A telling sign that conservatives still intend to make life difficult for leadership came on Tuesday night, when candidates gathered to make their pitches to the conference. According to two sources in the room, who requested anonymity because they were not authorized to discuss the gathering, conservatives lobbed a round of hostile questions at McCarthy after he laid out his vision for the next year. Texas Representative Louie Gohmert, the sources said, accused McCarthy of “spending money to promote himself over the team” ahead of the midterm elections. Gohmert cited ads that aired on conservative radio promoting McCarthy’s Build the Wall, Enforce the Law Act, largely seen, among even Republicans, as a show bill to fund Trump’s border wall. The sources said Gohmert criticized McCarthy for “talking up” the wall even as Republicans had failed for two years to adequately fund it.

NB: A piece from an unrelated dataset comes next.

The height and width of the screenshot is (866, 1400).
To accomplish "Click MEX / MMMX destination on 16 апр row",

That grudge will likely carry into the lame-duck session over the next two months, where in their last days in the majority, Republicans will have to cobble together a funding bill in order to avoid a government shutdown. During a conference meeting on Wednesday morning, according to two sources in the room who asked not to be named because of the private nature of the meeting, a handful of conservative members echoed Gohmert’s remarks from the night before, arguing it was incumbent upon leadership to take wall funding and other immigration measures seriously while they still have the chance.
In other words, McCarthy will round out his time as majority leader engaging in the same battles he’s fought for two years now: attempting to placate Trump and his allies’ desire for aggressive action on immigration, while putting together a funding bill that can pass muster with the rest of his conference. He’ll avoid those responsibilities as minority leader once the next Congress begins. But, as Gohmert indicated, he may still enjoy the ire of conservatives who believe leadership lost them meaningful progress on immigration—and control of the House altogether.

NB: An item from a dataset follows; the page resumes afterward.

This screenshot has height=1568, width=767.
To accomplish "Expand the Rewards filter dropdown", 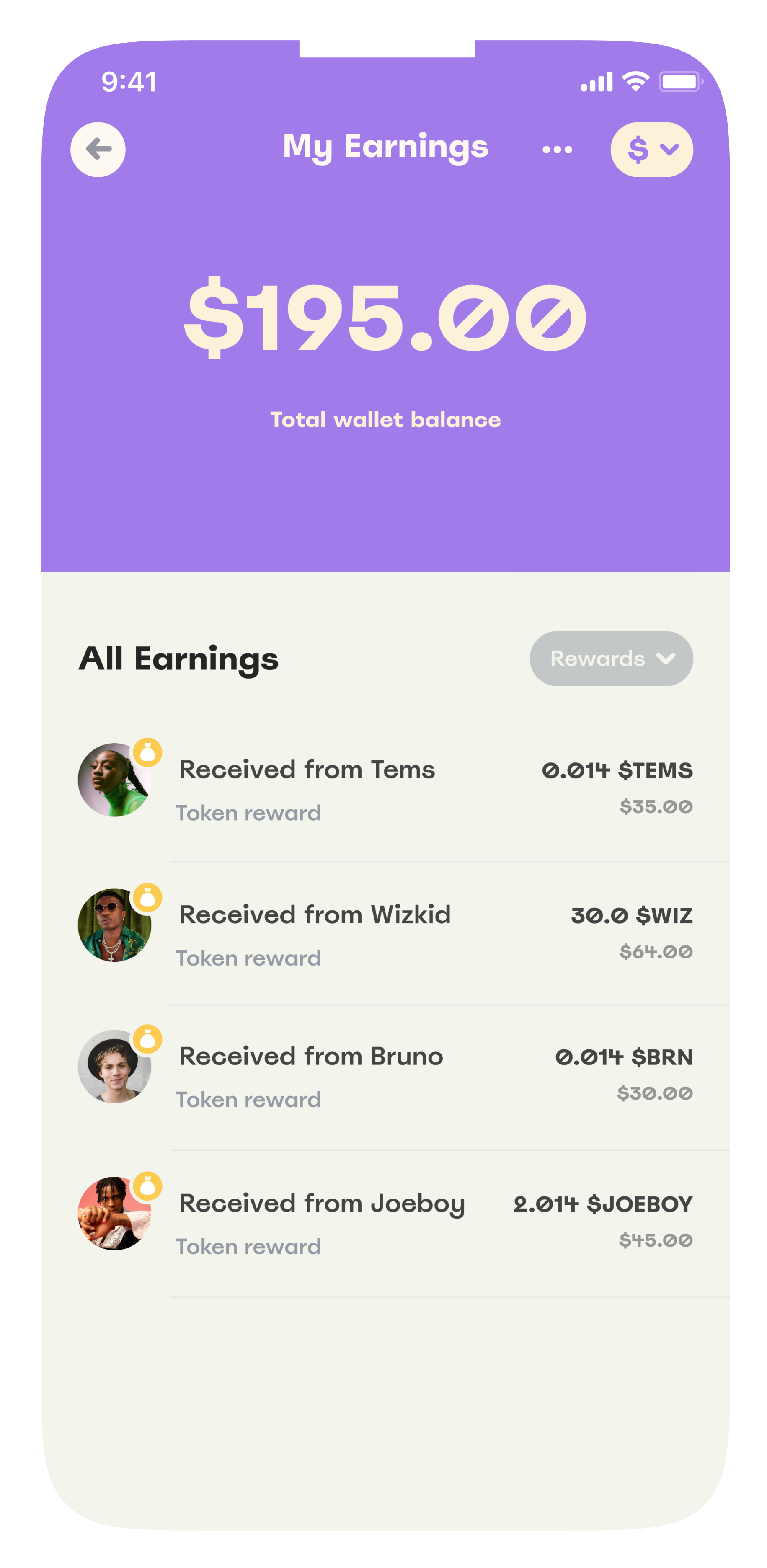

Following the leadership elections on Wednesday, McCarthy acknowledged his party’s crushing defeat to reporters. He noted that Republicans had lost ground in suburban areas, and suffered for it in the midterms.
But neither he nor any other Republican leader mentioned Trump by name, or engaged in good faith with the question of just why the party had, for example, lost ground in the suburbs. Instead, McCarthy and Scalise explained their loss by stressing that “history was working against [them],” citing the fact that the president’s party usually loses control of one or both chambers of Congress in the first midterm election after he or she takes office.
Even if GOP leadership can expect intraparty scuffles in the months to come, they made clear that Democrats would surely face the same. Jason Smith, the newly elected conference secretary, alluded to the youth crisis, of sorts, roiling the soon-to-be majority. “This team right here, the average age of all of us combined is 52 years old,” he said. “The average age of the top three leading candidates on the other side is 78 years old.” Republicans may not have maintained control of the chamber, Smith seemed to suggest, but they had fresh faces ready to take over the next time they do.
And in an apparent acknowledgement of reports of party fissure, McCarthy told reporters after his victory that he hoped the early date of their leadership elections would signal Republican unity. “It’s healthy to have a debate,” McCarthy said. “I want to thank Jim Jordan for running.”